▸ **WHAT YOU NEED TO DO**: Retype every line of the data, keeping each word exactly.

▸ **RECORD EXCERPTS**:
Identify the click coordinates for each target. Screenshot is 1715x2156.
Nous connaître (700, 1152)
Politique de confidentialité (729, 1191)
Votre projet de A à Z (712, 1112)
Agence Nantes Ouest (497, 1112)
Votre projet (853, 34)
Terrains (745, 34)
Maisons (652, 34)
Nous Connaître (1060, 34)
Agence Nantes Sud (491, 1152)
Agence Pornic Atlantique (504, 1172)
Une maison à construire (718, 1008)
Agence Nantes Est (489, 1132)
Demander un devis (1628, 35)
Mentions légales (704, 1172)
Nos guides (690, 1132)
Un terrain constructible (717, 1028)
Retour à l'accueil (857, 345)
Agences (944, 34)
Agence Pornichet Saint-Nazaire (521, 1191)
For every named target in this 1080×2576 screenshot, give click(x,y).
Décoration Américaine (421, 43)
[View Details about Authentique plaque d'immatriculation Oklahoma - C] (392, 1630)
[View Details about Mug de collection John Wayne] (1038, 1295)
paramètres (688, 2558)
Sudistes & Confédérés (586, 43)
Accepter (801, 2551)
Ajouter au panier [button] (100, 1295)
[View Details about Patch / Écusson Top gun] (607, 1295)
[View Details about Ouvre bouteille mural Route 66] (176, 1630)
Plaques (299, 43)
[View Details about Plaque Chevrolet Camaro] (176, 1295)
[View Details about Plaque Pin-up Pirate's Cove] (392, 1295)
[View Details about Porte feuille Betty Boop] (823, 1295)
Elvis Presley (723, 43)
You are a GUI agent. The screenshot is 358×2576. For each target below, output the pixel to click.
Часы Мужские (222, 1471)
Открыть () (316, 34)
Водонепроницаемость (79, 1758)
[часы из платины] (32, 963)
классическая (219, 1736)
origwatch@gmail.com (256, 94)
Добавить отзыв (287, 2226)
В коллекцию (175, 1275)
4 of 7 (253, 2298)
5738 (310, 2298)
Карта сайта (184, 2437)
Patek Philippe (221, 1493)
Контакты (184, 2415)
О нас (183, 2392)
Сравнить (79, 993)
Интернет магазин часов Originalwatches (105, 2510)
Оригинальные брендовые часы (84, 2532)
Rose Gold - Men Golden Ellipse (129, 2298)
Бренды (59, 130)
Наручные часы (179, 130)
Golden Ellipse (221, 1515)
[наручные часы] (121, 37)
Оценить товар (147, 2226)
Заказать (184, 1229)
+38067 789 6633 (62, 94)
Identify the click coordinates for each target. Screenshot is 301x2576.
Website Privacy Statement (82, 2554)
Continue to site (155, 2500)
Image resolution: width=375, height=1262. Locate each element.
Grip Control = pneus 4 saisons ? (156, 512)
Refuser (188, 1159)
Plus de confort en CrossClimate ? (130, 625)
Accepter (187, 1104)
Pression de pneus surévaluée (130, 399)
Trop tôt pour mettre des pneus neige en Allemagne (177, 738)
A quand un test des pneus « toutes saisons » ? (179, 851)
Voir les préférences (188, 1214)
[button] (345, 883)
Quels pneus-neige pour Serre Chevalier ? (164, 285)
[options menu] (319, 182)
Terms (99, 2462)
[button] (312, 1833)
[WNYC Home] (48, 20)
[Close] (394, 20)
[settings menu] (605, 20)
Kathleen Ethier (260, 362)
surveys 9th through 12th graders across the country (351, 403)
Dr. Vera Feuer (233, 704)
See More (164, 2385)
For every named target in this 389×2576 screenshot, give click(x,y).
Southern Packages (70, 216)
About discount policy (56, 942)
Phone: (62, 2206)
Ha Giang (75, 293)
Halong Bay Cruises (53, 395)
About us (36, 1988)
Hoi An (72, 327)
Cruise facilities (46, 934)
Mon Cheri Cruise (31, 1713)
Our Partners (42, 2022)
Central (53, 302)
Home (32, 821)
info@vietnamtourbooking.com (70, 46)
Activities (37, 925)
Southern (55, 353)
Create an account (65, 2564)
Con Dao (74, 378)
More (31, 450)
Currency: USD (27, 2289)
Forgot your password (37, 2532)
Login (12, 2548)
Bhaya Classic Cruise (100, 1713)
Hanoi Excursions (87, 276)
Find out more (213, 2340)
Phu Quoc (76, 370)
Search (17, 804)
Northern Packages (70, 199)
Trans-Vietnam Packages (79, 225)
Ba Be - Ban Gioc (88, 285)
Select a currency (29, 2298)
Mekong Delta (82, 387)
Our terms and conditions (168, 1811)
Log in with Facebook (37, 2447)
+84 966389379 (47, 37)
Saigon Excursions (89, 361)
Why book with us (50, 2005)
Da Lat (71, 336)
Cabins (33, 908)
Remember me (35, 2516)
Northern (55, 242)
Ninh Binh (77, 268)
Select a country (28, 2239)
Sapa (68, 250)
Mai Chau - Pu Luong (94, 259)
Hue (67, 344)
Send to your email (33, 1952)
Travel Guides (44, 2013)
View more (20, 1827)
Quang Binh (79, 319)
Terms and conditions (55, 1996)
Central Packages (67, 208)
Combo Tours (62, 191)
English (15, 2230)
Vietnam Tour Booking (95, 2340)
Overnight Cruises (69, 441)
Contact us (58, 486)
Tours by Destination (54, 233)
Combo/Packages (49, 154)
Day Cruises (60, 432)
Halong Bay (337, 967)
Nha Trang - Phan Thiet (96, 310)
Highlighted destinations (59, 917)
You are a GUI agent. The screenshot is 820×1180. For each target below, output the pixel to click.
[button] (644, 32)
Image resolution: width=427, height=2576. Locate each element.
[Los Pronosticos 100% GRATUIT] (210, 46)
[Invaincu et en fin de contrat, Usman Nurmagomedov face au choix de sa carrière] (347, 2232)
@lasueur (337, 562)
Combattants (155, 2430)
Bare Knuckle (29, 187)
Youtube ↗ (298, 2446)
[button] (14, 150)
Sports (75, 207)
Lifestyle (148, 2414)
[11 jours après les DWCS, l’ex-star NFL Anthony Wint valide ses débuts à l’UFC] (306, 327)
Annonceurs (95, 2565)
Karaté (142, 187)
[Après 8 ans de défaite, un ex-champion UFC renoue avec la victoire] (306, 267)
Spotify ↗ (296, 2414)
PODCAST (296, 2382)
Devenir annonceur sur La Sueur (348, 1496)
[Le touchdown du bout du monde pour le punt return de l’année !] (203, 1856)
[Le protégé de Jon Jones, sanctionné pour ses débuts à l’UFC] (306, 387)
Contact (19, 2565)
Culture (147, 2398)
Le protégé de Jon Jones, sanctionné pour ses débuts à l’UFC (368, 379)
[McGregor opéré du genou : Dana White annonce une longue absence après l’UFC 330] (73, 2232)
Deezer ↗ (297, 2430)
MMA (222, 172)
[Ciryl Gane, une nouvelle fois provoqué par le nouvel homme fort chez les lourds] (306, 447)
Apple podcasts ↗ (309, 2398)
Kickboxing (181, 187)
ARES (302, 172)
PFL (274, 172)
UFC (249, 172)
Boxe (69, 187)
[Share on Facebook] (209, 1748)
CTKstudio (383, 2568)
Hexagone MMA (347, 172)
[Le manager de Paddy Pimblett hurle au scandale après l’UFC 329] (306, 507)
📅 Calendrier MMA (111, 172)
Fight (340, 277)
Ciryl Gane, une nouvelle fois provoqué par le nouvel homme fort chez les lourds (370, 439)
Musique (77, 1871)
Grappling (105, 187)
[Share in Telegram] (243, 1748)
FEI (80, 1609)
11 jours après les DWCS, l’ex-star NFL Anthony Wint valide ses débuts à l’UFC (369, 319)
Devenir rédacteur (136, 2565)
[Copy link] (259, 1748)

▸ **RESPONSE**:
Identify the click coordinates for each target. Screenshot is 1715x2156.
Nous connaître (700, 1152)
Politique de confidentialité (729, 1191)
Votre projet de A à Z (712, 1112)
Agence Nantes Ouest (497, 1112)
Votre projet (853, 34)
Terrains (745, 34)
Maisons (652, 34)
Nous Connaître (1060, 34)
Agence Nantes Sud (491, 1152)
Agence Pornic Atlantique (504, 1172)
Une maison à construire (718, 1008)
Agence Nantes Est (489, 1132)
Demander un devis (1628, 35)
Mentions légales (704, 1172)
Nos guides (690, 1132)
Un terrain constructible (717, 1028)
Retour à l'accueil (857, 345)
Agences (944, 34)
Agence Pornichet Saint-Nazaire (521, 1191)
For every named target in this 1080×2576 screenshot, give click(x,y).
Décoration Américaine (421, 43)
[View Details about Authentique plaque d'immatriculation Oklahoma - C] (392, 1630)
[View Details about Mug de collection John Wayne] (1038, 1295)
paramètres (688, 2558)
Sudistes & Confédérés (586, 43)
Accepter (801, 2551)
Ajouter au panier [button] (100, 1295)
[View Details about Patch / Écusson Top gun] (607, 1295)
[View Details about Ouvre bouteille mural Route 66] (176, 1630)
Plaques (299, 43)
[View Details about Plaque Chevrolet Camaro] (176, 1295)
[View Details about Plaque Pin-up Pirate's Cove] (392, 1295)
[View Details about Porte feuille Betty Boop] (823, 1295)
Elvis Presley (723, 43)
You are a GUI agent. The screenshot is 358×2576. For each target below, output the pixel to click.
Часы Мужские (222, 1471)
Открыть () (316, 34)
Водонепроницаемость (79, 1758)
[часы из платины] (32, 963)
классическая (219, 1736)
origwatch@gmail.com (256, 94)
Добавить отзыв (287, 2226)
В коллекцию (175, 1275)
4 of 7 (253, 2298)
5738 (310, 2298)
Карта сайта (184, 2437)
Patek Philippe (221, 1493)
Контакты (184, 2415)
О нас (183, 2392)
Сравнить (79, 993)
Интернет магазин часов Originalwatches (105, 2510)
Оригинальные брендовые часы (84, 2532)
Rose Gold - Men Golden Ellipse (129, 2298)
Бренды (59, 130)
Наручные часы (179, 130)
Golden Ellipse (221, 1515)
[наручные часы] (121, 37)
Оценить товар (147, 2226)
Заказать (184, 1229)
+38067 789 6633 (62, 94)
Identify the click coordinates for each target. Screenshot is 301x2576.
Website Privacy Statement (82, 2554)
Continue to site (155, 2500)
Image resolution: width=375, height=1262. Locate each element.
Grip Control = pneus 4 saisons ? (156, 512)
Refuser (188, 1159)
Plus de confort en CrossClimate ? (130, 625)
Accepter (187, 1104)
Pression de pneus surévaluée (130, 399)
Trop tôt pour mettre des pneus neige en Allemagne (177, 738)
A quand un test des pneus « toutes saisons » ? (179, 851)
Voir les préférences (188, 1214)
[button] (345, 883)
Quels pneus-neige pour Serre Chevalier ? (164, 285)
[options menu] (319, 182)
Terms (99, 2462)
[button] (312, 1833)
[WNYC Home] (48, 20)
[Close] (394, 20)
[settings menu] (605, 20)
Kathleen Ethier (260, 362)
surveys 9th through 12th graders across the country (351, 403)
Dr. Vera Feuer (233, 704)
See More (164, 2385)
For every named target in this 389×2576 screenshot, give click(x,y).
Southern Packages (70, 216)
About discount policy (56, 942)
Phone: (62, 2206)
Ha Giang (75, 293)
Halong Bay Cruises (53, 395)
About us (36, 1988)
Hoi An (72, 327)
Cruise facilities (46, 934)
Mon Cheri Cruise (31, 1713)
Our Partners (42, 2022)
Central (53, 302)
Home (32, 821)
info@vietnamtourbooking.com (70, 46)
Activities (37, 925)
Southern (55, 353)
Create an account (65, 2564)
Con Dao (74, 378)
More (31, 450)
Currency: USD (27, 2289)
Forgot your password (37, 2532)
Login (12, 2548)
Bhaya Classic Cruise (100, 1713)
Hanoi Excursions (87, 276)
Find out more (213, 2340)
Phu Quoc (76, 370)
Search (17, 804)
Northern Packages (70, 199)
Trans-Vietnam Packages (79, 225)
Ba Be - Ban Gioc (88, 285)
Select a currency (29, 2298)
Mekong Delta (82, 387)
Our terms and conditions (168, 1811)
Log in with Facebook (37, 2447)
+84 966389379 (47, 37)
Saigon Excursions (89, 361)
Why book with us (50, 2005)
Da Lat (71, 336)
Cabins (33, 908)
Remember me (35, 2516)
Northern (55, 242)
Ninh Binh (77, 268)
Select a country (28, 2239)
Sapa (68, 250)
Mai Chau - Pu Luong (94, 259)
Hue (67, 344)
Send to your email (33, 1952)
Travel Guides (44, 2013)
View more (20, 1827)
Quang Binh (79, 319)
Terms and conditions (55, 1996)
Central Packages (67, 208)
Combo Tours (62, 191)
English (15, 2230)
Vietnam Tour Booking (95, 2340)
Overnight Cruises (69, 441)
Contact us (58, 486)
Tours by Destination (54, 233)
Combo/Packages (49, 154)
Day Cruises (60, 432)
Halong Bay (337, 967)
Nha Trang - Phan Thiet (96, 310)
Highlighted destinations (59, 917)
You are a GUI agent. The screenshot is 820×1180. For each target below, output the pixel to click.
[button] (644, 32)
Image resolution: width=427, height=2576. Locate each element.
[Los Pronosticos 100% GRATUIT] (210, 46)
[Invaincu et en fin de contrat, Usman Nurmagomedov face au choix de sa carrière] (347, 2232)
@lasueur (337, 562)
Combattants (155, 2430)
Bare Knuckle (29, 187)
Youtube ↗ (298, 2446)
[button] (14, 150)
Sports (75, 207)
Lifestyle (148, 2414)
[11 jours après les DWCS, l’ex-star NFL Anthony Wint valide ses débuts à l’UFC] (306, 327)
Annonceurs (95, 2565)
Karaté (142, 187)
[Après 8 ans de défaite, un ex-champion UFC renoue avec la victoire] (306, 267)
Spotify ↗ (296, 2414)
PODCAST (296, 2382)
Devenir annonceur sur La Sueur (348, 1496)
[Le touchdown du bout du monde pour le punt return de l’année !] (203, 1856)
[Le protégé de Jon Jones, sanctionné pour ses débuts à l’UFC] (306, 387)
Contact (19, 2565)
Culture (147, 2398)
Le protégé de Jon Jones, sanctionné pour ses débuts à l’UFC (368, 379)
[McGregor opéré du genou : Dana White annonce une longue absence après l’UFC 330] (73, 2232)
Deezer ↗ (297, 2430)
MMA (222, 172)
[Ciryl Gane, une nouvelle fois provoqué par le nouvel homme fort chez les lourds] (306, 447)
Apple podcasts ↗ (309, 2398)
Kickboxing (181, 187)
ARES (302, 172)
PFL (274, 172)
UFC (249, 172)
Boxe (69, 187)
[Share on Facebook] (209, 1748)
CTKstudio (383, 2568)
Hexagone MMA (347, 172)
[Le manager de Paddy Pimblett hurle au scandale après l’UFC 329] (306, 507)
📅 Calendrier MMA (111, 172)
Fight (340, 277)
Ciryl Gane, une nouvelle fois provoqué par le nouvel homme fort chez les lourds (370, 439)
Musique (77, 1871)
Grappling (105, 187)
[Share in Telegram] (243, 1748)
FEI (80, 1609)
11 jours après les DWCS, l’ex-star NFL Anthony Wint valide ses débuts à l’UFC (369, 319)
Devenir rédacteur (136, 2565)
[Copy link] (259, 1748)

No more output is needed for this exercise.